Con riguardo agli stress di natura biotica, vi sono diverse avversità molto temibili per la patata quando questa non può fruire della protezione degli agro farmaci di sintesi:
 

  • Peronospora della patata (Phytophtora infestans), l’avversità fungina che suscita le maggior preoccupazioni nella produzione biologica, anche in considerazioni della progressiva diminuzione dei quantitativi di rame che si possono utilizzare per il suo controllo, 6 kg/ha/anno, come da norme contenute nel Reg. CE n. 889/2008. I genotipi più sensibili, in presenza delle condizioni microclimatiche innescanti l’infezione, possono arrivare nel giro di poche ore alla completa distruzione della parte aerea, con risvolti molto seri sull’esito produttivo e qualitativo finale. Sempre con riferimento alla peronospora, altro aspetto importante in pataticoltura è la correlazione ben conosciuta tra indice di maturazione e sensibilità alla peronospora, nel senso che le cultivar più precoci sono in generale più sensibili; infatti, uno dei problemi maggiori per la coltivazione biologica è che attualmente non esistono cv. Precoci, di buon valore agronomico e sufficientemente tolleranti, che possano essere curate con bassi dosaggi di rame.

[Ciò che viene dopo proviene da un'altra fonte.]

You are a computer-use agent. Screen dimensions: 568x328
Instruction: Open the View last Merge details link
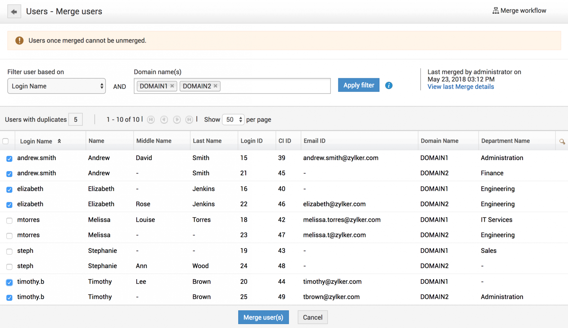point(460,87)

  • Alternariosi (Alternaria solani), avversità fungina che in Italia sembra essere più insidiosa della stessa peronospora, soprattutto le cultivar tardive, considerando che, in assenza di cultivar resistenti e con pochi fungicidi autorizzati in agricoltura biologica, il controllo è scarso e l’unico elemento valido sembra essere la scelta di genotipi meno sensibili alla malattia.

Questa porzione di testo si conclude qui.